- [AIM OF THE EXERCISE]: Go through the material below and copy each line where the word "Identify" appears.

___ TASK INPUTS

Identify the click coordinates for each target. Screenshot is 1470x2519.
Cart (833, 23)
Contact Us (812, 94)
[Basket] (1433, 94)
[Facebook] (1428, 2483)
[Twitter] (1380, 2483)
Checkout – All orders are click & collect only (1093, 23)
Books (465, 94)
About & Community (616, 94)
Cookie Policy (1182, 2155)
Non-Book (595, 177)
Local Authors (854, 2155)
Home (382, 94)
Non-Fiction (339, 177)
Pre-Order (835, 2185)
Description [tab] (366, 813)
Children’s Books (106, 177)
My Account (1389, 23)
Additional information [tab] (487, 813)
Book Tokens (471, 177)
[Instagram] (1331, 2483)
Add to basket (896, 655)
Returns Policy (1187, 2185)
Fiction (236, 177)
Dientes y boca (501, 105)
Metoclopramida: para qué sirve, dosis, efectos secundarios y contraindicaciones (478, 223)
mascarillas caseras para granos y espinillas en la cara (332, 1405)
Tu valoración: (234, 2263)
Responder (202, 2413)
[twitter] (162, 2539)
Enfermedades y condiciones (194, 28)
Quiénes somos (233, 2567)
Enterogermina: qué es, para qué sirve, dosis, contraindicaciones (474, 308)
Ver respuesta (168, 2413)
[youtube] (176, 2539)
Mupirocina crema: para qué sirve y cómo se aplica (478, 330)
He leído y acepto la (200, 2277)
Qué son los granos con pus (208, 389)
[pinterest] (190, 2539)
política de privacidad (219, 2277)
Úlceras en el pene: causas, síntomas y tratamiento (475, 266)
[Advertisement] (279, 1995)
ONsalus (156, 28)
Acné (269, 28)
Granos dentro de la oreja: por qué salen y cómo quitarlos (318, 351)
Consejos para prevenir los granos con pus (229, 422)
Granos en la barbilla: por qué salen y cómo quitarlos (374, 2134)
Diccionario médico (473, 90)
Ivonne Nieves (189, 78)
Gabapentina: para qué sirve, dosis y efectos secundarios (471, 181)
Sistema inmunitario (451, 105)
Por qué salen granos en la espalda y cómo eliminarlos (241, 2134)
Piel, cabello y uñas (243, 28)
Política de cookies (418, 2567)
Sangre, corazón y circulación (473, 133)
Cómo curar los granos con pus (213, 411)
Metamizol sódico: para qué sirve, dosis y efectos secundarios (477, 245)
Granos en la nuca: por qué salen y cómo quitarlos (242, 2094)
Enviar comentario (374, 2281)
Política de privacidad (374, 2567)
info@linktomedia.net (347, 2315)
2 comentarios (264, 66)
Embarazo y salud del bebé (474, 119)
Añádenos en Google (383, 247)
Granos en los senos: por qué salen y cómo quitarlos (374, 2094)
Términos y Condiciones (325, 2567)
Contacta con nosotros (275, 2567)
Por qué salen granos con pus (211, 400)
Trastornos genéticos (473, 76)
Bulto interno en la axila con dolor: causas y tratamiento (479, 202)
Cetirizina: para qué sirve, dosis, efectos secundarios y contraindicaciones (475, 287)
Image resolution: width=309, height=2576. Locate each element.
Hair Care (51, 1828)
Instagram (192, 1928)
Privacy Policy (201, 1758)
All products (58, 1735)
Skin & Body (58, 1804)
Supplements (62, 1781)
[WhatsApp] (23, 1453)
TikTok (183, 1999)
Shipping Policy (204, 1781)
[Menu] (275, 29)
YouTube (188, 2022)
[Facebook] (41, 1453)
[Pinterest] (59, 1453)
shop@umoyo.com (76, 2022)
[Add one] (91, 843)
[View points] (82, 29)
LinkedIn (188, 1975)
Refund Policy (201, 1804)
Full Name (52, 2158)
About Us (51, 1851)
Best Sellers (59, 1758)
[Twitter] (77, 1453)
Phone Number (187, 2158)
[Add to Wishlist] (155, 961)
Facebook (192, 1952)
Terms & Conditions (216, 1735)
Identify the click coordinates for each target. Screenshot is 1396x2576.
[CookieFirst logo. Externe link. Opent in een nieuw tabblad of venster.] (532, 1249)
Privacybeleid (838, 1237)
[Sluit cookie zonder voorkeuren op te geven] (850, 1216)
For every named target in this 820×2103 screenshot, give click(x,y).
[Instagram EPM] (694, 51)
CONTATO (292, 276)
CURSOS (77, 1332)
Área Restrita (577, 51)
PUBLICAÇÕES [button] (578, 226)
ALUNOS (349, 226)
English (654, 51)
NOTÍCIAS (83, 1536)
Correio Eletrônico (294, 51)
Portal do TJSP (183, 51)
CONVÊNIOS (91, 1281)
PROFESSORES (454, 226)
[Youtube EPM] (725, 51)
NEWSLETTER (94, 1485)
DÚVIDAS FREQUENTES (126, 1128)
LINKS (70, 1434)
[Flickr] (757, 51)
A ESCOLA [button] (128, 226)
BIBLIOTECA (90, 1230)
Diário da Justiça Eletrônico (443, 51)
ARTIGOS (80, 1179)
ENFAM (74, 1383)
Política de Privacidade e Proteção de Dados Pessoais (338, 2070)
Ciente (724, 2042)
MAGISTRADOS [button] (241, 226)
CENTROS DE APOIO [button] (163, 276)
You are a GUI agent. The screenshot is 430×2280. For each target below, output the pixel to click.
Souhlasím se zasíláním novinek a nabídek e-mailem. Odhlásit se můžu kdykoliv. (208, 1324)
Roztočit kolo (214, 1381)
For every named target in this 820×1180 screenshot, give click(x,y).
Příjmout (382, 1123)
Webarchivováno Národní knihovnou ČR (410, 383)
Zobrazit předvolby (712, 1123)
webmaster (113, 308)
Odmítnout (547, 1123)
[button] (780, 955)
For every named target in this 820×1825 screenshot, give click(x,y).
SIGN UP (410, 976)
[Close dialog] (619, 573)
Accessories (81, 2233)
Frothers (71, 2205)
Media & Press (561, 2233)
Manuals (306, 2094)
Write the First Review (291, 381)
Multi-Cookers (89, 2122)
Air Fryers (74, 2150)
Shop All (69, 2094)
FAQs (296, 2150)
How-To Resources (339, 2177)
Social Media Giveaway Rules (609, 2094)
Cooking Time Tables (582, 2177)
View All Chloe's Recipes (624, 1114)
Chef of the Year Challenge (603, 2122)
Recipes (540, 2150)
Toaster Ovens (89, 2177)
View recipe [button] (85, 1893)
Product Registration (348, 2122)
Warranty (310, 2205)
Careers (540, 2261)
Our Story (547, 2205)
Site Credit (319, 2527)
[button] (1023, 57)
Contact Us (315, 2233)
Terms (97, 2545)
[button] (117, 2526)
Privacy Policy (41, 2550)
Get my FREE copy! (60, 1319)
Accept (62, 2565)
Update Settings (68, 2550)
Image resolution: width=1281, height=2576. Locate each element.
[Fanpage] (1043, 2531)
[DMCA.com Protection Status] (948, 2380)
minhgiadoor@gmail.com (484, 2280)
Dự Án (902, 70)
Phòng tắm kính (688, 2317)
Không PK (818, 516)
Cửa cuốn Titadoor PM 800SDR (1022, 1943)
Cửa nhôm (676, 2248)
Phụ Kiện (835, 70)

______

- [OUTPUT BELOW]:
Identify the click coordinates for each target. Screenshot is 1470x2519.
Identify the click coordinates for each target. Screenshot is 1396x2576.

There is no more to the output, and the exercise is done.